Print every one of the following entries again, word for word, keeping each line as it is.
------ RECORDS FOR THIS EXERCISE
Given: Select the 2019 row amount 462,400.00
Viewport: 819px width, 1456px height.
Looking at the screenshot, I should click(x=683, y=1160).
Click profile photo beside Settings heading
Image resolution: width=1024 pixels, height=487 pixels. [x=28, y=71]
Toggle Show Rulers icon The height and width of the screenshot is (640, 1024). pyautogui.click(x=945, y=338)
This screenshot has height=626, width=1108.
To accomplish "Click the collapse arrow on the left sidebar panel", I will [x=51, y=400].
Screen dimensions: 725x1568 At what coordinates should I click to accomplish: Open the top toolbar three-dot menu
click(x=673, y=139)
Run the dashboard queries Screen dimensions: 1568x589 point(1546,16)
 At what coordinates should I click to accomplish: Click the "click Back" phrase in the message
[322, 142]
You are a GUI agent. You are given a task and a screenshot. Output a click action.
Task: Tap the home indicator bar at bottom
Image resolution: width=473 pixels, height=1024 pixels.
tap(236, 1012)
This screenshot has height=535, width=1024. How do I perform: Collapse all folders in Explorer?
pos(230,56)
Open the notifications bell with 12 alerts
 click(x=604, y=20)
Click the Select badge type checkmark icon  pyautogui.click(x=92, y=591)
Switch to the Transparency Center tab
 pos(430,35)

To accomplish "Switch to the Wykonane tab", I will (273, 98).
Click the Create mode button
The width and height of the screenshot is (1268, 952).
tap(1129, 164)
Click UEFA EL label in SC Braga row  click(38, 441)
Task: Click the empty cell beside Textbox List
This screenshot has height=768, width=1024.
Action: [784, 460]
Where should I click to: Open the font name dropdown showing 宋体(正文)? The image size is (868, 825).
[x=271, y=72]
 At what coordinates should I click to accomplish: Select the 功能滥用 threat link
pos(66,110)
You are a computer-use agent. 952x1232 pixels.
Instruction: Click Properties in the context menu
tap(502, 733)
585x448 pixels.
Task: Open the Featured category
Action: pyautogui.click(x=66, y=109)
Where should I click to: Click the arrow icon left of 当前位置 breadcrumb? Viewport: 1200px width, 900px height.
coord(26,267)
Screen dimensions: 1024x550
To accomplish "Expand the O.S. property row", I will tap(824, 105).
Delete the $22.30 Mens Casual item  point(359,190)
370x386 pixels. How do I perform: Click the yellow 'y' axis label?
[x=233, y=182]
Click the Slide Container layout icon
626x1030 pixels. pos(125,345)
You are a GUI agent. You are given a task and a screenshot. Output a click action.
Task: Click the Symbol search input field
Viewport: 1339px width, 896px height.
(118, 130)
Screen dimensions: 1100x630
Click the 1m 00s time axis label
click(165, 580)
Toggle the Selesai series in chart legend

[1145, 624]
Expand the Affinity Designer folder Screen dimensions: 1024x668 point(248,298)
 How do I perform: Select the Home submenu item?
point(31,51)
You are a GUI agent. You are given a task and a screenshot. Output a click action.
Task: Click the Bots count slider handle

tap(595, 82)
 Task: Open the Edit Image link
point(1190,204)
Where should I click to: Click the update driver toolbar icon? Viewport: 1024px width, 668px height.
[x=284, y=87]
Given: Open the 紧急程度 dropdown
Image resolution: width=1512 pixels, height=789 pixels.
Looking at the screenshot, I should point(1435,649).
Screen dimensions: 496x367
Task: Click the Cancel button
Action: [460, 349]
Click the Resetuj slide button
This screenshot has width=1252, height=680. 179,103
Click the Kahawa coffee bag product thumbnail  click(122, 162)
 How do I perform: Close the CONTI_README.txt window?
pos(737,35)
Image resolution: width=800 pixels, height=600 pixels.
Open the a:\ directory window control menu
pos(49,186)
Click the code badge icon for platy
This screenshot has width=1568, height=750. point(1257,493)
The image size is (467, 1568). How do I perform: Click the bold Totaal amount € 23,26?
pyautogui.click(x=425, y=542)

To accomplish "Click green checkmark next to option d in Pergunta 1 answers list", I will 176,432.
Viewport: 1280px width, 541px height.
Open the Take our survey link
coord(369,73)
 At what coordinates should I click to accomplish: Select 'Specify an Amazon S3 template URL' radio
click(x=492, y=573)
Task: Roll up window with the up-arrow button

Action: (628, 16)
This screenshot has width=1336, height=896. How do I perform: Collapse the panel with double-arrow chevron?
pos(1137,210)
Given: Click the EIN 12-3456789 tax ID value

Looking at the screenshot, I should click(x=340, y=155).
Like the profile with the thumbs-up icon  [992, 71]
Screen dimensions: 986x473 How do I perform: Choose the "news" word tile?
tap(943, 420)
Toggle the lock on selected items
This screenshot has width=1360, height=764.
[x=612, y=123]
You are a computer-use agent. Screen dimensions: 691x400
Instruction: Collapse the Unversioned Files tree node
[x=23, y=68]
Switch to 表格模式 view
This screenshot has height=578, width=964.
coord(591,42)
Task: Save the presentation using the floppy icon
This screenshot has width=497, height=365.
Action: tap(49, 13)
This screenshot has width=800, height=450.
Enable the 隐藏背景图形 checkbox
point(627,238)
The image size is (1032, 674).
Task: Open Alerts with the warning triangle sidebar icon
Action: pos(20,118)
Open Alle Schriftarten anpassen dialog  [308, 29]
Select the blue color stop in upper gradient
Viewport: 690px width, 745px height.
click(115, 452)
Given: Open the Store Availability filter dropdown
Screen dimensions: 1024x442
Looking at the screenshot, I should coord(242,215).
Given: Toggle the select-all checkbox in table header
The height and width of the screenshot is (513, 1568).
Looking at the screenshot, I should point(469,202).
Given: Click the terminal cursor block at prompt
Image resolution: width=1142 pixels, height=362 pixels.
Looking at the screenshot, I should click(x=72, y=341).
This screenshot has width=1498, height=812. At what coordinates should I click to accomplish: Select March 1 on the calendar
------------
- CORRECT OUTPUT:
Given: Select the 2019 row amount 462,400.00
Viewport: 819px width, 1456px height.
Looking at the screenshot, I should click(x=683, y=1160).
Click profile photo beside Settings heading
Image resolution: width=1024 pixels, height=487 pixels. [x=28, y=71]
Toggle Show Rulers icon The height and width of the screenshot is (640, 1024). pyautogui.click(x=945, y=338)
This screenshot has height=626, width=1108.
To accomplish "Click the collapse arrow on the left sidebar panel", I will [x=51, y=400].
Screen dimensions: 725x1568 At what coordinates should I click to accomplish: Open the top toolbar three-dot menu
click(x=673, y=139)
Run the dashboard queries Screen dimensions: 1568x589 point(1546,16)
 At what coordinates should I click to accomplish: Click the "click Back" phrase in the message
[322, 142]
You are a GUI agent. You are given a task and a screenshot. Output a click action.
Task: Tap the home indicator bar at bottom
Image resolution: width=473 pixels, height=1024 pixels.
tap(236, 1012)
This screenshot has height=535, width=1024. How do I perform: Collapse all folders in Explorer?
pos(230,56)
Open the notifications bell with 12 alerts
 click(x=604, y=20)
Click the Select badge type checkmark icon  pyautogui.click(x=92, y=591)
Switch to the Transparency Center tab
 pos(430,35)

To accomplish "Switch to the Wykonane tab", I will (273, 98).
Click the Create mode button
The width and height of the screenshot is (1268, 952).
tap(1129, 164)
Click UEFA EL label in SC Braga row  click(38, 441)
Task: Click the empty cell beside Textbox List
This screenshot has height=768, width=1024.
Action: [784, 460]
Where should I click to: Open the font name dropdown showing 宋体(正文)? The image size is (868, 825).
[x=271, y=72]
 At what coordinates should I click to accomplish: Select the 功能滥用 threat link
pos(66,110)
You are a computer-use agent. 952x1232 pixels.
Instruction: Click Properties in the context menu
tap(502, 733)
585x448 pixels.
Task: Open the Featured category
Action: pyautogui.click(x=66, y=109)
Where should I click to: Click the arrow icon left of 当前位置 breadcrumb? Viewport: 1200px width, 900px height.
coord(26,267)
Screen dimensions: 1024x550
To accomplish "Expand the O.S. property row", I will tap(824, 105).
Delete the $22.30 Mens Casual item  point(359,190)
370x386 pixels. How do I perform: Click the yellow 'y' axis label?
[x=233, y=182]
Click the Slide Container layout icon
626x1030 pixels. pos(125,345)
You are a GUI agent. You are given a task and a screenshot. Output a click action.
Task: Click the Symbol search input field
Viewport: 1339px width, 896px height.
(118, 130)
Screen dimensions: 1100x630
Click the 1m 00s time axis label
click(165, 580)
Toggle the Selesai series in chart legend

[1145, 624]
Expand the Affinity Designer folder Screen dimensions: 1024x668 point(248,298)
 How do I perform: Select the Home submenu item?
point(31,51)
You are a GUI agent. You are given a task and a screenshot. Output a click action.
Task: Click the Bots count slider handle

tap(595, 82)
 Task: Open the Edit Image link
point(1190,204)
Where should I click to: Click the update driver toolbar icon? Viewport: 1024px width, 668px height.
[x=284, y=87]
Given: Open the 紧急程度 dropdown
Image resolution: width=1512 pixels, height=789 pixels.
Looking at the screenshot, I should point(1435,649).
Screen dimensions: 496x367
Task: Click the Cancel button
Action: [460, 349]
Click the Resetuj slide button
This screenshot has width=1252, height=680. 179,103
Click the Kahawa coffee bag product thumbnail  click(122, 162)
 How do I perform: Close the CONTI_README.txt window?
pos(737,35)
Image resolution: width=800 pixels, height=600 pixels.
Open the a:\ directory window control menu
pos(49,186)
Click the code badge icon for platy
This screenshot has width=1568, height=750. point(1257,493)
The image size is (467, 1568). How do I perform: Click the bold Totaal amount € 23,26?
pyautogui.click(x=425, y=542)

To accomplish "Click green checkmark next to option d in Pergunta 1 answers list", I will 176,432.
Viewport: 1280px width, 541px height.
Open the Take our survey link
coord(369,73)
 At what coordinates should I click to accomplish: Select 'Specify an Amazon S3 template URL' radio
click(x=492, y=573)
Task: Roll up window with the up-arrow button

Action: (628, 16)
This screenshot has width=1336, height=896. How do I perform: Collapse the panel with double-arrow chevron?
pos(1137,210)
Given: Click the EIN 12-3456789 tax ID value

Looking at the screenshot, I should click(x=340, y=155).
Like the profile with the thumbs-up icon  [992, 71]
Screen dimensions: 986x473 How do I perform: Choose the "news" word tile?
tap(943, 420)
Toggle the lock on selected items
This screenshot has width=1360, height=764.
[x=612, y=123]
You are a computer-use agent. Screen dimensions: 691x400
Instruction: Collapse the Unversioned Files tree node
[x=23, y=68]
Switch to 表格模式 view
This screenshot has height=578, width=964.
coord(591,42)
Task: Save the presentation using the floppy icon
This screenshot has width=497, height=365.
Action: tap(49, 13)
This screenshot has width=800, height=450.
Enable the 隐藏背景图形 checkbox
point(627,238)
The image size is (1032, 674).
Task: Open Alerts with the warning triangle sidebar icon
Action: pos(20,118)
Open Alle Schriftarten anpassen dialog  [308, 29]
Select the blue color stop in upper gradient
Viewport: 690px width, 745px height.
click(115, 452)
Given: Open the Store Availability filter dropdown
Screen dimensions: 1024x442
Looking at the screenshot, I should coord(242,215).
Given: Toggle the select-all checkbox in table header
The height and width of the screenshot is (513, 1568).
Looking at the screenshot, I should point(469,202).
Given: Click the terminal cursor block at prompt
Image resolution: width=1142 pixels, height=362 pixels.
Looking at the screenshot, I should click(x=72, y=341).
This screenshot has width=1498, height=812. At what coordinates should I click to accomplish: Select March 1 on the calendar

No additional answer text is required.